Libraries in the Digital Age: A Case Study in Equipping Librarians with the Tools of Idea Management

Last year I received an intriguing message from someone who called himself “The Efficient Librarian.” He had recently completed my online course Building a Second Brain, and said he wanted to talk about a collaboration.


This mysterious sender turned out to be Doug Crane, writer of The Efficient Librarian blog and director of the county library system in Palm Beach, in South Florida. In his role managing more than 500 library staff in the second largest county east of the MIssissippi, I learned that Doug was on a mission: to update the library for the digital age.


Doug had discovered David Allen’s Getting Things Done method years before, and in 2012 developed a workshop to teach the method to his staff. It was received enthusiastically, and he went on to speak and facilitate workshops at regional library conferences and associations across the state of Florida. Today he is the director of a sprawling network of 17 branches managing 1.2 million items, including books, CDs, DVDs, and many others


Doug called me because he had seen in my course a vision for the future of libraries. He saw that rather than being a force of disruption, technology could usher in a new golden age of Idea Management. An age when librarians spent less time helping people find reference materials on the shelf, and more time helping them solve complex problems using both online and offline resources.


In Doug’s manifesto, he points out that librarians were the original knowledge workers. Long before any of us experienced the stress of “information overload,” librarians were figuring out how to organize huge volumes of information and make it accessible to the public. Long before Google adopted it as their mission statement, librarians were hard at work inventing systems and tools to “organize the world’s knowledge and make it universally useful and accessible.”


But over the past few decades, the Internet upended the profession. As generation after generation of new online platforms emerged faster and faster, libraries struggled to adapt. No longer were librarians the guardians and gatekeepers of scarce knowledge. Instead, they had to learn how to help people make sense of abundant information online, vetted by no one. The controversy about how to cite Wikipedia in class essays was just the very tip of the iceberg – we now live in a “post-truth” era where every source of information is suspect.


In Doug’s vision, librarians could become not just reference specialists, but personal research consultants. They could master the skill of traversing multiple streams of information flowing through our increasingly digital lives. And they could teach that skill to patrons, unleashing a wave of creativity and empowerment in the communities they serve.

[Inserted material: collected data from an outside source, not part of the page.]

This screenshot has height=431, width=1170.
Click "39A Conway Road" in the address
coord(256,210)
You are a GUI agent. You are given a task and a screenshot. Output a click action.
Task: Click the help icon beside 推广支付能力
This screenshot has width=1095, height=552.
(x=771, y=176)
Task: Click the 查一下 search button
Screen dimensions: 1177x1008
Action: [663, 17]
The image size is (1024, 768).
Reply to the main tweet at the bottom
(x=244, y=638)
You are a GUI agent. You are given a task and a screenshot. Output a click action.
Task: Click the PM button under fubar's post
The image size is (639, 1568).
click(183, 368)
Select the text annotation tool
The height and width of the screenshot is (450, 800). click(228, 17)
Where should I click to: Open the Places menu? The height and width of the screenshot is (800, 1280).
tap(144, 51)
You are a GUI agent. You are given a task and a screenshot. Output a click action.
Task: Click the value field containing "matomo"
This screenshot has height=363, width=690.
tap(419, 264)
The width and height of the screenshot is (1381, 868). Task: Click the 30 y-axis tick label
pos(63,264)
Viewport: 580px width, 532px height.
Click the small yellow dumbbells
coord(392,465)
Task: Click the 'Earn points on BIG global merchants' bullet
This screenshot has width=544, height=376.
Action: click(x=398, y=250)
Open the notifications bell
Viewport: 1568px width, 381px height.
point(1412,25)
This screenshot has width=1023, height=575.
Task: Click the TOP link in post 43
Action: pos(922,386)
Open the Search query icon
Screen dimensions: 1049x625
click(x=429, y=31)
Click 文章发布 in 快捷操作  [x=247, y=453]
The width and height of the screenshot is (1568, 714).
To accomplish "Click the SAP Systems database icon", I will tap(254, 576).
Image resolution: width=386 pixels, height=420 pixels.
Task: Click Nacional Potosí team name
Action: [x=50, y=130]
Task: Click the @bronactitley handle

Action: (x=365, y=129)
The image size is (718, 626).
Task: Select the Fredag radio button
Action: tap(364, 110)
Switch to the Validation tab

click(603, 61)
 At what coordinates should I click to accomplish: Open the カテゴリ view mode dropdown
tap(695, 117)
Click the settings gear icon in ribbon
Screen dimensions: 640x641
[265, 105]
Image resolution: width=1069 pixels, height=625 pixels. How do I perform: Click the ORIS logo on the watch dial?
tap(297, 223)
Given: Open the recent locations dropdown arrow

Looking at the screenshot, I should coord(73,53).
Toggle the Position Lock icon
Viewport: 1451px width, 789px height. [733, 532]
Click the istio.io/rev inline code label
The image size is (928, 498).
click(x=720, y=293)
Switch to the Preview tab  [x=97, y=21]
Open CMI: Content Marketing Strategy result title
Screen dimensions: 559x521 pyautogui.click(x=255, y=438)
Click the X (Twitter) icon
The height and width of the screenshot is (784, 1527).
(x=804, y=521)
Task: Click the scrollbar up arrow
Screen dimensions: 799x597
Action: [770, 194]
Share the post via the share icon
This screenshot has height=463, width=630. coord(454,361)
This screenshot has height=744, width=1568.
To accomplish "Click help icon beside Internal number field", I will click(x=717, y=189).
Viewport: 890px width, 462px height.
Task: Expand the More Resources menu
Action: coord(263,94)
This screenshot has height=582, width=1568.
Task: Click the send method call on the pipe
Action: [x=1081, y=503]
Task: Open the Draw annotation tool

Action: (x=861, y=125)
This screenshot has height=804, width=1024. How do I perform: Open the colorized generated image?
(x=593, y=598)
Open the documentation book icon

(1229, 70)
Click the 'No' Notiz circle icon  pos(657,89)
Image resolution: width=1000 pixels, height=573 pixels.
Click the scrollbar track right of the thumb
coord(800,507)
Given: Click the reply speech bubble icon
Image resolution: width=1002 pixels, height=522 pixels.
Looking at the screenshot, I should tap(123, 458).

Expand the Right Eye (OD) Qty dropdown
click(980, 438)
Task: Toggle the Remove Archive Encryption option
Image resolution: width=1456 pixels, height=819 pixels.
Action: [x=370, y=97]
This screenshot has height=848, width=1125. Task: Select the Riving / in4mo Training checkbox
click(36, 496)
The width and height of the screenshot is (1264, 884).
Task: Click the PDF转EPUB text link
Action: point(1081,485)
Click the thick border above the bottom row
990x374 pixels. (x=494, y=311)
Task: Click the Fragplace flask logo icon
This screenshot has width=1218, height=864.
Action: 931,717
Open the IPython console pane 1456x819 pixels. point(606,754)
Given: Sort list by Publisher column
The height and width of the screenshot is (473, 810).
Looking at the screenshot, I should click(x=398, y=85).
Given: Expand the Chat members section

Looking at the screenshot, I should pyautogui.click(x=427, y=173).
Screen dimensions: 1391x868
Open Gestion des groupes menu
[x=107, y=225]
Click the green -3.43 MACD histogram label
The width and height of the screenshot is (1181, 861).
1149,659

Imagine a future where a library was not primarily about the specific information on the shelves, but about the skills of curating, filtering, digesting, and managing information. Like a martial arts dojo, it would concentrate on training people in skills that would be useful outside its walls. 


Just as dojos teach not just the practical skill of karate, but a whole mindset of honor, respect, self-discipline, and courage, libraries would teach not only the skills of Idea Management, but the mindset needed in a digital world – self-efficacy, objectivity, tolerance, and skepticism.


Doug and I realized that we shared a belief that Idea Management, supported by the tools of digital note-taking, could be one of the most important frontiers in librarianship. That librarians could once again take a leadership role on the information frontier by embracing the powers of technology. Doug recommended two books outlining the challenge and the opportunity that public libraries are facing, and as Lauren and I read them, a whole new understanding of what is at stake dawned on us.


We decided to work together on a one-day workshop for the Palm Beach Library staff. It would be a customized version of our Building a Second Brain course, with the goal of equipping their librarians with the latest skills and tools for Idea Management using technology.


The tour

In May 2019, we touched down in Miami and made the short drive north to West Palm Beach. 


It is a massive county spanning beachfront, lakes, urban and suburban development, and inland agricultural land. It is famous for its wealth, including many high-end hotels, golf courses, and beachside resorts. Trump’s winter estate, Mar-a-lago, sits on an offshore island, and his lavish golf course lies directly across the street from the library headquarters. But there is also significant poverty hiding behind the gilded reputation, with 20% of the county’s children living below the poverty line. A land of excess and contradictions.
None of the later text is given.